**Dataset records:**
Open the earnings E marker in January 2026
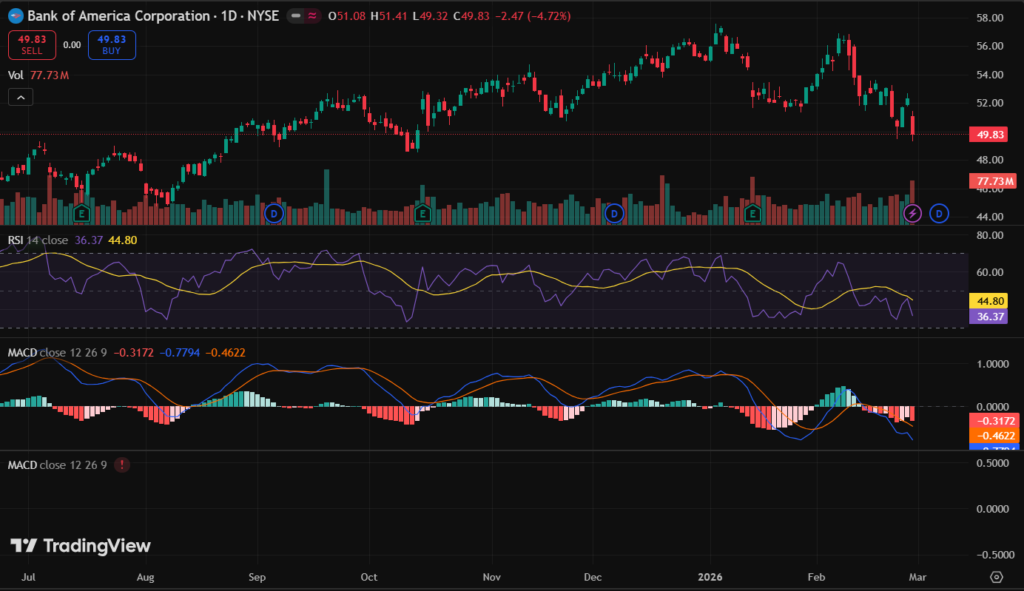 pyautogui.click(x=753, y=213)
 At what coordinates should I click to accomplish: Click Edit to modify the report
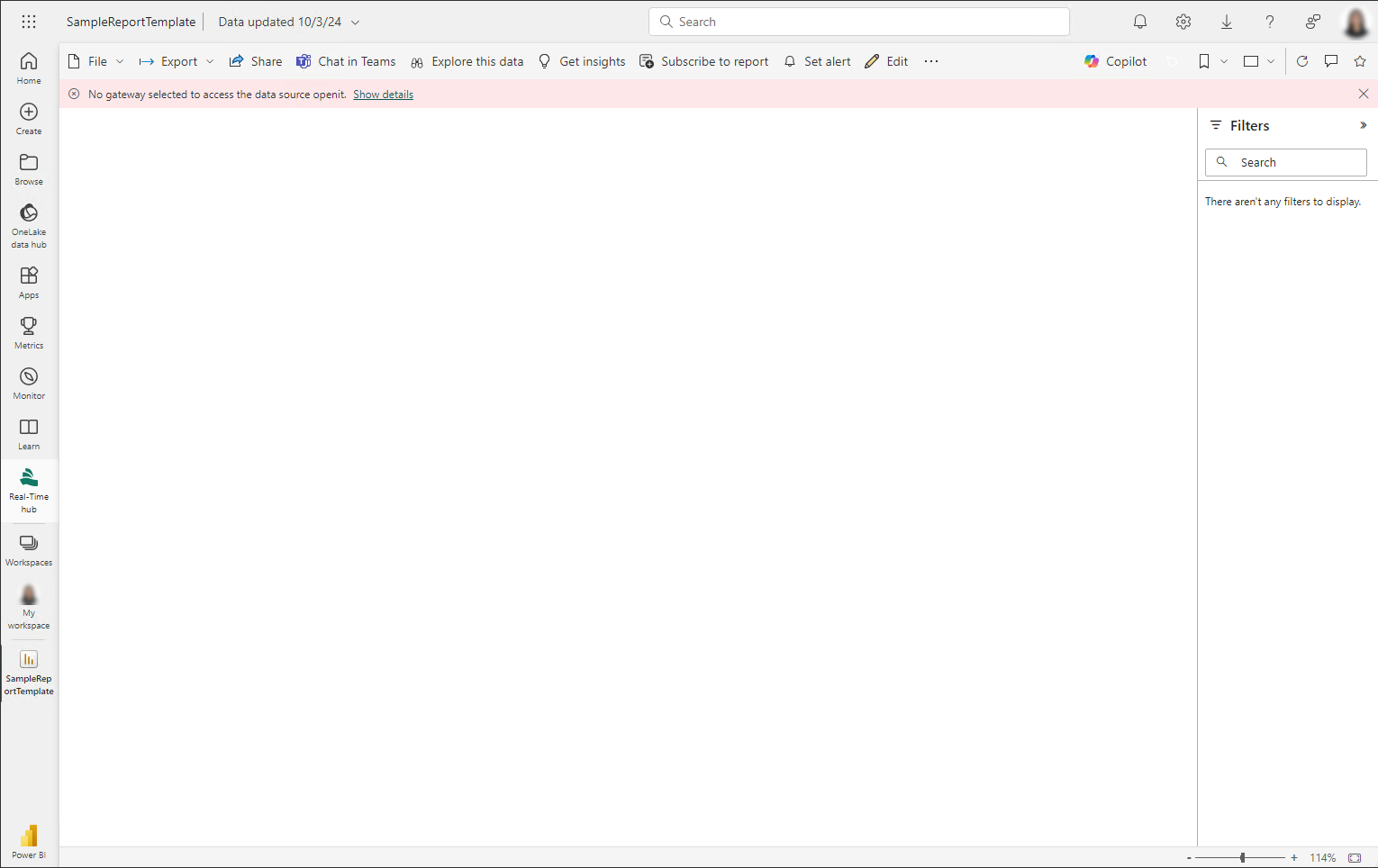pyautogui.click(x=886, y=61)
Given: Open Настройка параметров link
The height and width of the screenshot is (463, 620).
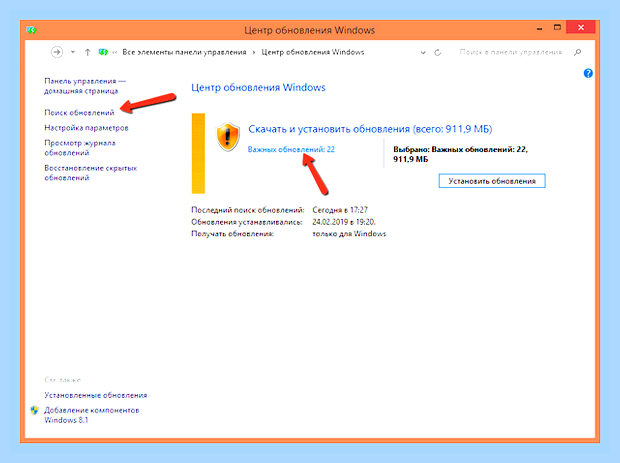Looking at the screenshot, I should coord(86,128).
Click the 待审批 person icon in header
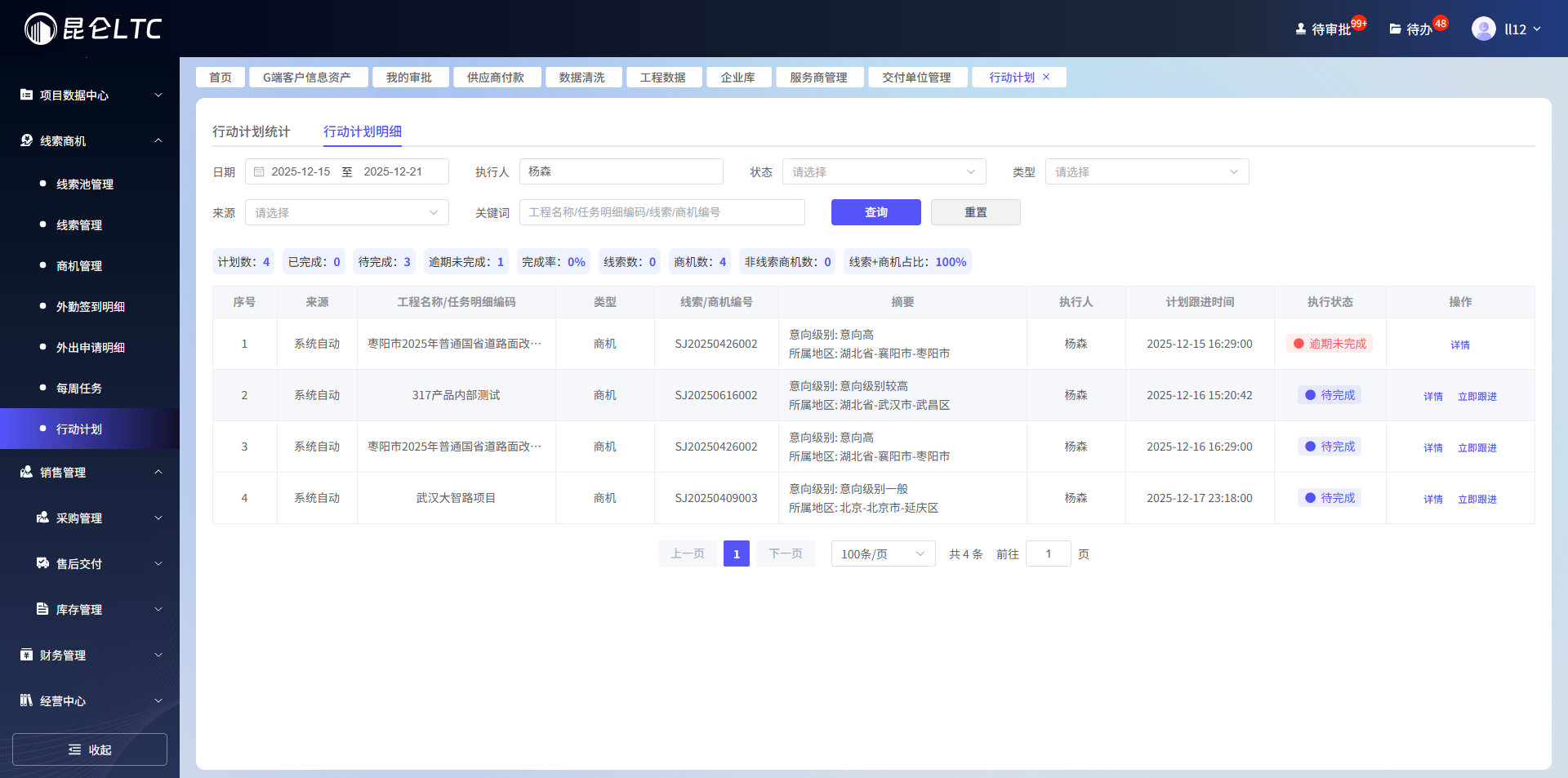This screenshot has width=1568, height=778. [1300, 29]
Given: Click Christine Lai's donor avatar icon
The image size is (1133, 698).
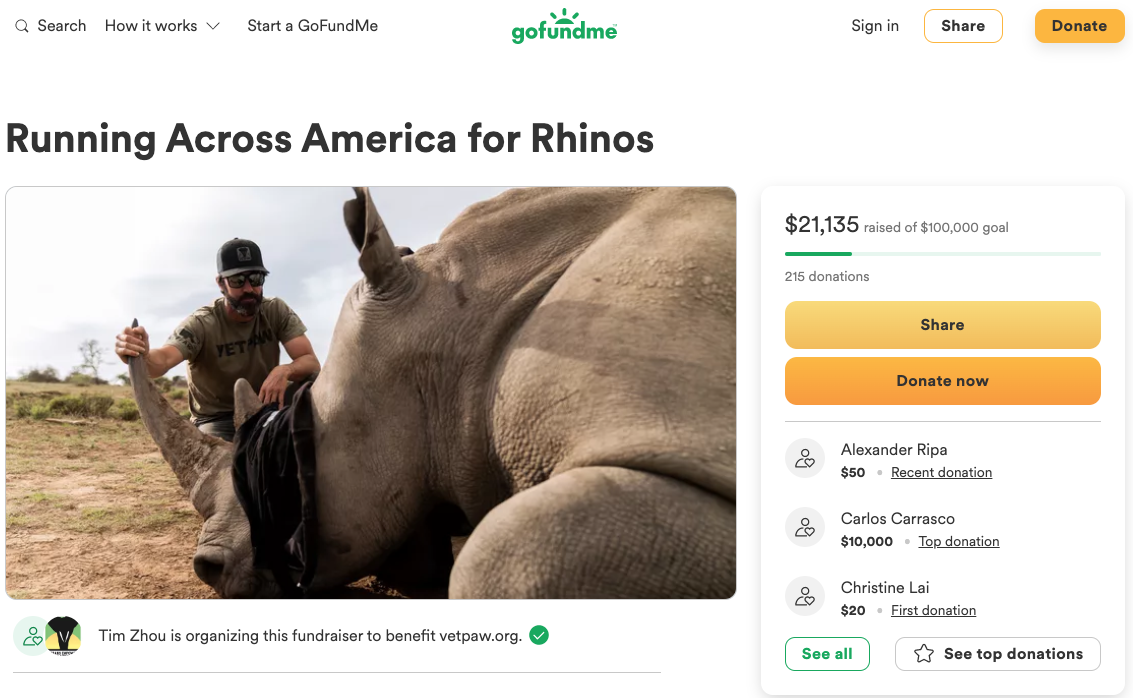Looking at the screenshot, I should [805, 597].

---

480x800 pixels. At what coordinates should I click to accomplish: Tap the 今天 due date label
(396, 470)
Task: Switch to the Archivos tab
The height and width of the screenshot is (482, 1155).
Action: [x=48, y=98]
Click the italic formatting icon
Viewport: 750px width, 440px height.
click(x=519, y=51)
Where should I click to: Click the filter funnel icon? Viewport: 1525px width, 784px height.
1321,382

**What the task asks:**
Please copy the lines above exactly, starting at the line that holds "The height and width of the screenshot is (463, 620)." and ending at the line that holds "Given: Click Christine"; include both, but no pictures.

**Exercise solution:**
The height and width of the screenshot is (463, 620).
Looking at the screenshot, I should coord(86,128).
Click the 待审批 person icon in header
This screenshot has width=1568, height=778. [1300, 29]
Given: Click Christine Lai's donor avatar icon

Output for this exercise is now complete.